What is this if not imperial Christianity? It is the religion of empire. Starting with Emperor Constantine in the fourth century CE and then continuing on down through the last two millennia of colonizing powers — Rome, Byzantium, Spain, Portugal, France, Belgium, England, and now the United States — the Christian religion has been corrupted by power. Whereas the original story is anti-imperial.
The Jesus narratives, at their core, are anti-colonial literature about a native resident displaced by the invading imperial power. The Gospel narratives depict a careful dance between Rome, the coloniser, and Jesus, the colonised. (Burying White Privilege, p. 7)

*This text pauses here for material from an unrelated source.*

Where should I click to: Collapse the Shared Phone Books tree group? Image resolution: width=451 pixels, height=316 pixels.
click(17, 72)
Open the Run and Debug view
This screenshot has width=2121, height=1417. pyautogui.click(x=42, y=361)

It has become so clearly evident during these past six months of unfolding genocide in Gaza. The shocking corruption and ongoing disintegration of an empire. Not just the American empire, but possibly the entire order that the Western world has built. Hell, throw capitalism into the mix too. It might all be on its way out. The whole economic, political, religious, and social realities we have taken for granted could completely collapse in order to make way for something new. And hopefully something better. The best scenario would be the rise of the Global South, the formerly colonized, to help and heal the world that the Global North has destroyed and manipulated for its own benefit. Centuries of stealing resources, land theft, kidnappings, slavery, rape, murder, war, genocide, and exploitation. The Western world is crumbling under the weight of its own hubris and myth of exceptionalism, largely due to the hyper-individualistic White Christianity that has been its bedrock for centuries. How did we get it so mixed up?

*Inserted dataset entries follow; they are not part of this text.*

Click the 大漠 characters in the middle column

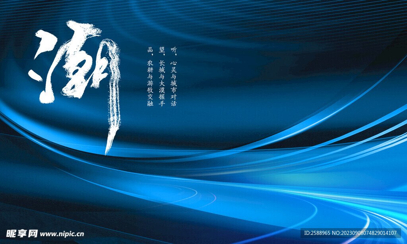(162, 87)
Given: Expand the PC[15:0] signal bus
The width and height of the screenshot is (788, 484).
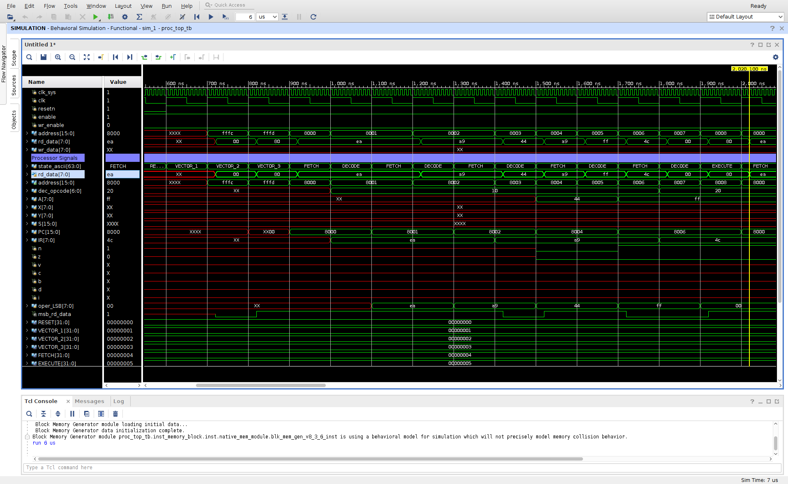Looking at the screenshot, I should click(x=27, y=232).

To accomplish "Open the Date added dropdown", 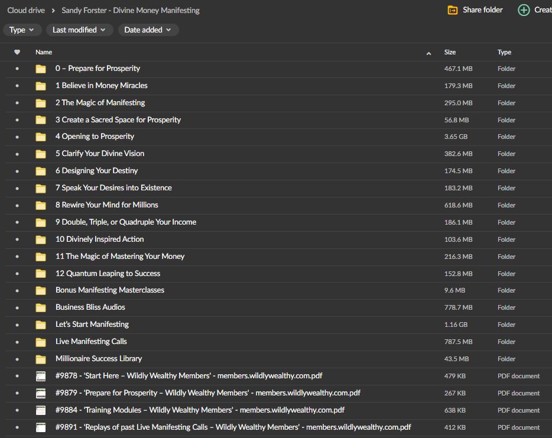I will pyautogui.click(x=148, y=30).
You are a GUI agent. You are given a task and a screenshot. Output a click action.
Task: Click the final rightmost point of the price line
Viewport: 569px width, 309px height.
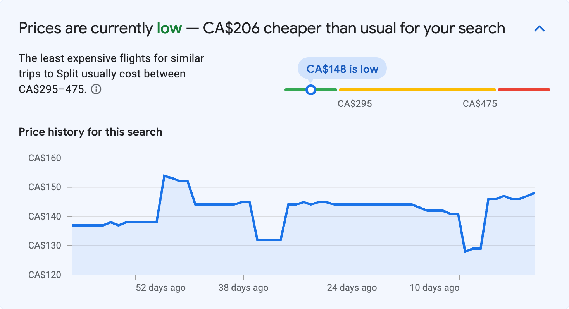[535, 193]
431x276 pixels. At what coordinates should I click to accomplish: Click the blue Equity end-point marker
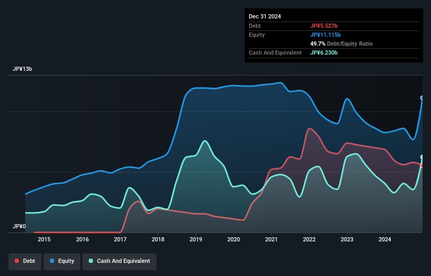pyautogui.click(x=422, y=98)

There’s a musical number in Jesus Christ Superstar between Jesus’ arrest in Gethsemane and the entire judicial process ending in his crucifixion. It’s sung by Peter and Mary Magdalene, asking where everything went wrong. Where did they mess up? How can it be fixed? Can we start over? In the film, they’re singing about the original Jesus movement in the first century CE. But Western Christianity — the most dominant modern form of the Jesus movement — needs to ask itself these hard questions too. Something has gone wrong. Organized Christianity in the West — not all of it, but A LOT of it — has hugely contributed to the destabilization we can see and experience all over the world. We need to repent — in the original sense of the word — of what we’ve been doing wrong for centuries. Change our minds. Develop a new worldview. A new relationship with one another. A new paradigm. Metanoia first. But then could we start again, please?